On commissions with respect to first month's premiums, nothing was entered in column 3 as constituting petitioner's share, as the writing agent was entitled to the entire commission. This was so indicated in column 11. In column 3 the letters "N.B." appeared, signifying new business, or "N.B.W.H." signifying new business in which the writing agent had withheld the first month's premium. These withholdings might continue until the policy had been in effect 6 months.
The amounts earned by the agents (column 11) were then posted in the ledger. The amounts of commissions owing were also posted to the ledger, regardless of whether or not any of them had been withheld. Petitioner deducted from his gross income *243 the total commissions listed in the ledger account for each agent, and thus deducted those commissions which agents and subagents had withheld, and which had never come into or passed through petitioner's hands or been returned by him as gross income.
Petitioner and/or his district agents and/or any subagents received the following gross amounts as commissions on premiums of American's policies:
First Month's | |||
Commissions | |||
Renewal | (Including | ||
ycommis- | those with- | Total Com- | |
Year | sions | held) | missions |
1953 | $119,382.75 | $15,656.35 | $135,039.10 |
1954 | 128,865.77 | 17,489.70 | 146,355.47 |
1955 | 145,165.74 | 19,407.30 | 164,573.04 |
1956 | 159,933.20 | 21,537.16 | 181,470.36 |
Petitioner reported the following amounts as commissions on his income tax returns:
Total from All In- | ||
surance Companies | ||
with Which Pe- | ||
titioner Did | From Amer- | |
Year | Business | ican |
1953 | $121,103.26 | $119,372.87 |
1954 | 131,557.66 | 128,860.12 |
1955 | 155,835.47 | 153,922.48 |
1956 | 182,108.23 | 179,698.83 |
On March 26, 1953, petitioner deposited in a bank $3,935.20 of his $6,935.20 bonus check dated March 23, 1953, and took $3,000 in cash. On April 10, 1954, he deposited in the same bank $6,748 of his *244 $12,748 bonus check dated April 7, 1954, and took $6,000 in cash. On the same date he paid $1,063.47 in cash to a Charleston, West Virginia, department store. The bonus check dated April 5, 1955, in the amount of $8,371 was cashed 3 days later, and the bonus check dated March 21, 1956, in the amount of $8,727, was cashed on April 4, 1956.

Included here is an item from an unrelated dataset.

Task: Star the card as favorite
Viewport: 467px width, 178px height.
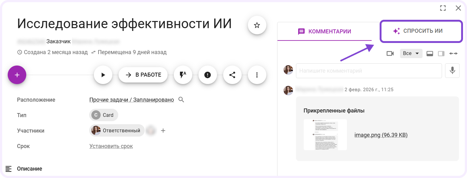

When asked by respondent's agents about the disposition of the currency he had obtained from the above checks, petitioner said he had used it to repay loans of $14,000 to J. B. Edwards, $3,000 to Don Maxwell, $6,000 to his father, and $6,000 to his brother. 2 Respondent analyzed petitioner's deposits and found a check from his father for $1,000; a note to Edwards for $5,000 inventoried in Edwards' estate at $2,500 representing a one-half interest; and no other deposits representing the alleged loans. Maxwell loaned petitioner $1,000 in 1947, which loan was repaid within 18 months.
Respondent disallowed certain deductions claimed by petitioner as follows:
Year | Name | Item | Amount |
1953 | J. B. Edwards 3*245 | Termination Pay 4 | $1,200.00 |
1953 | T. E. Faust | Commissions Paid | 1,766.96 |
1956 | D. R. Butcher | Termination Pay 4 | 2,153.72 |
1956 | Wallace B. Sowers | Termination Pay 4 | 2,560.10 |
1956 | J. B. Edwards 3 | Interest | 1,200.00 |
J. B. Edwards was an old acquaintance of petitioner. He had been in the hardware and appliance business in Bell, West Virginia. Edwards was not an insurance agent of petitioner, but lent him money and helped him obtain insurance business. Prior to his death on June 29, 1953, Edwards did not receive or earn commissions from petitioner.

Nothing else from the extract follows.